QUOTED PASSAGE:
As is apparent with his interpretations of such avant-garde works as Jan Sandström's Motorbike Odyssey, Salonen voices a distaste for ideological and dogmatic approaches to composition and sees music creation as deeply physical. In the liner notes for Deutsche Grammophon's release of Wing On Wing, he is quoted saying "Musical expression is bodily expression, there is no abstract cerebral expression in my opinion. It all comes out of the body." A recurring theme in his music is the fusion of or relationship between the mechanical and the organic.

Salonen has among his intended composing projects a proposed opera based on the novel The Woman and the Ape by Peter Høeg.

DATA SHOWN:
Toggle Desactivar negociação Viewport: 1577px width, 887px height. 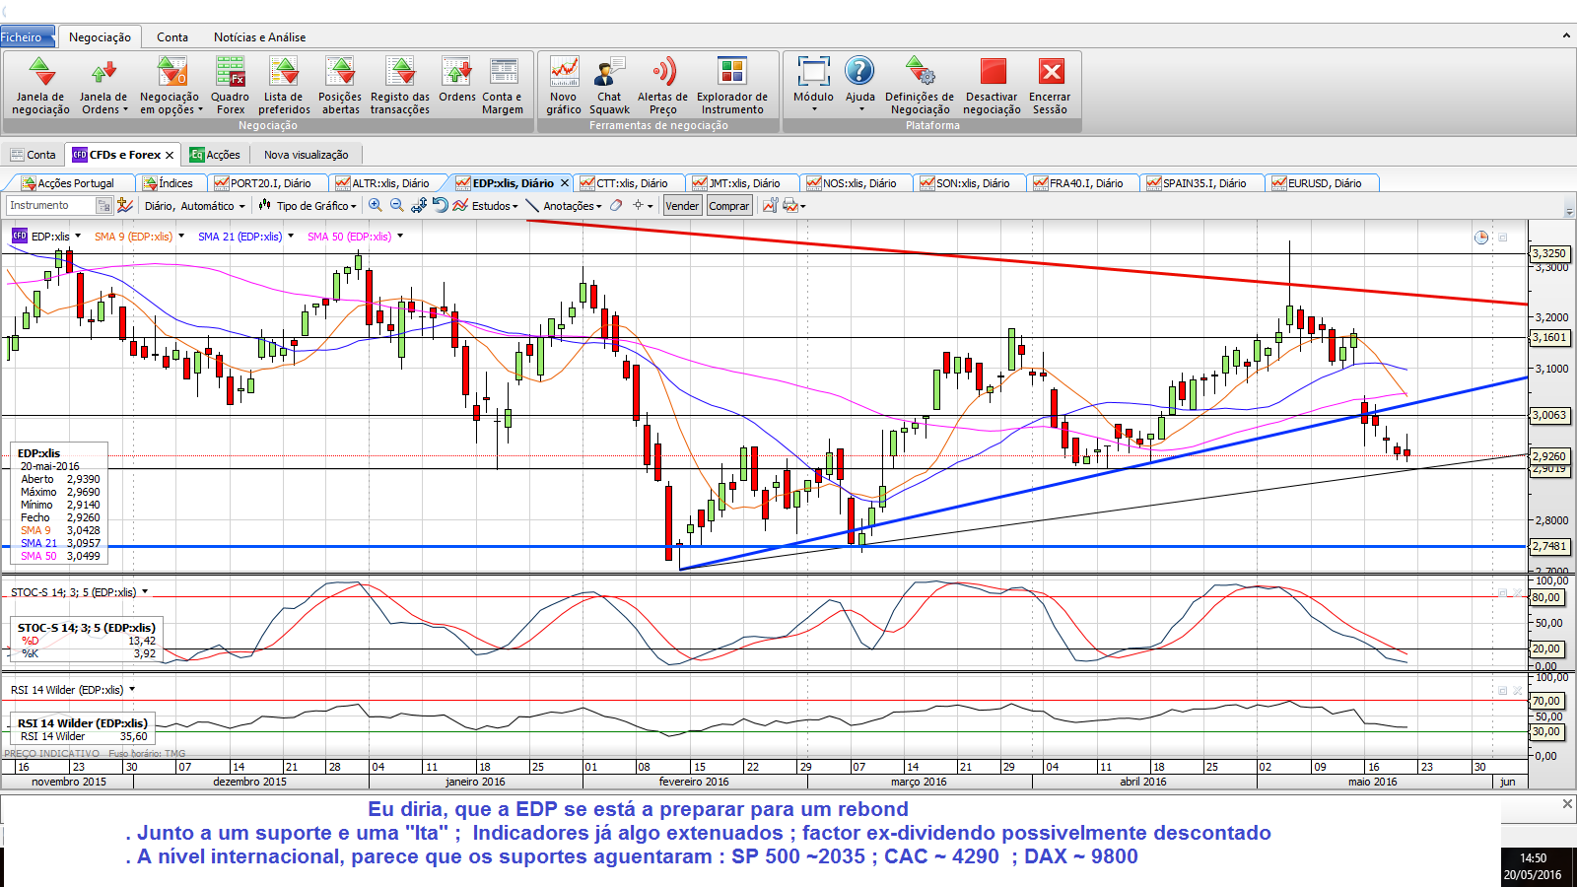pyautogui.click(x=992, y=86)
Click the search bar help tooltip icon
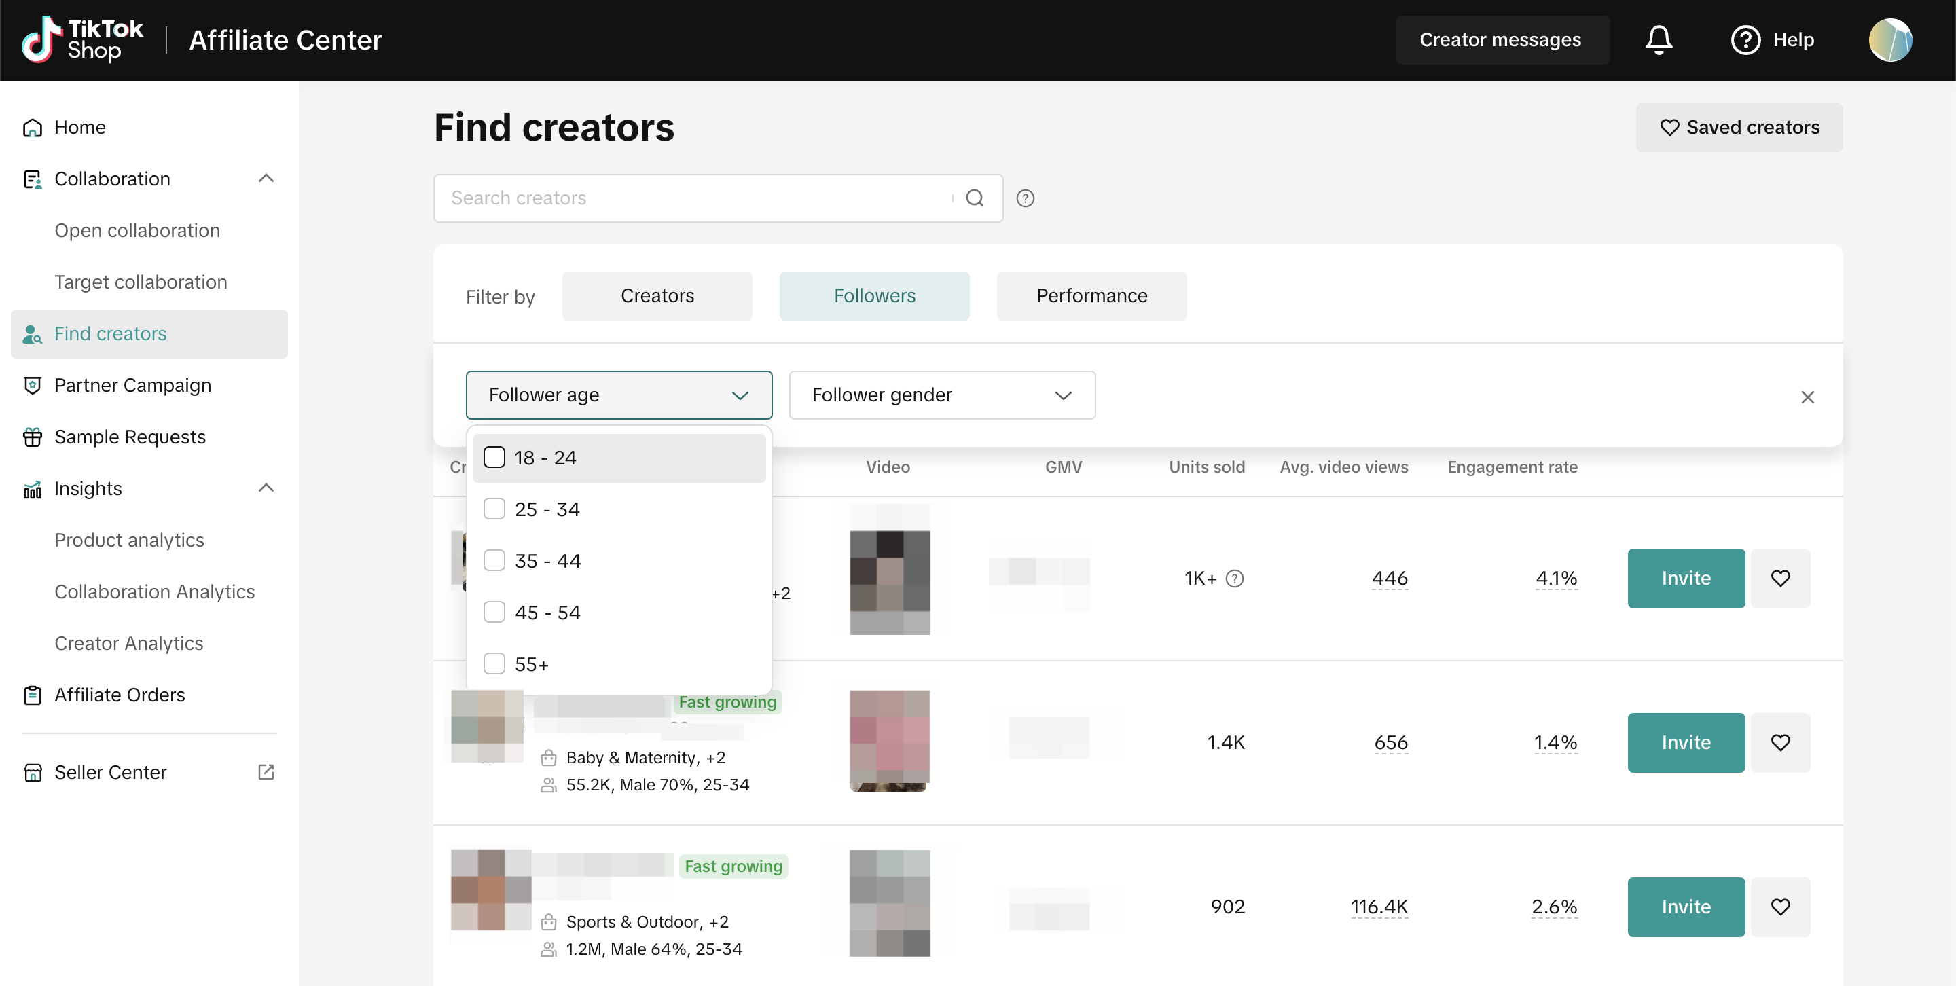 pos(1025,198)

TASKS TO PERFORM:
[a] In the text about Salonen, which novel is his proposed opera based on?
[b] Summarize the text about Salonen in two sentences.
The material has no connection to the text about Salonen.

ANSWERS TO THE TASKS:
[a] The Woman and the Ape by Peter Høeg.

[b] Salonen dislikes ideological and dogmatic approaches to composition and sees music creation as deeply physical, and his music often explores the relationship between the mechanical and the organic. Among his intended composing projects is a proposed opera based on Peter Høeg's novel The Woman and the Ape.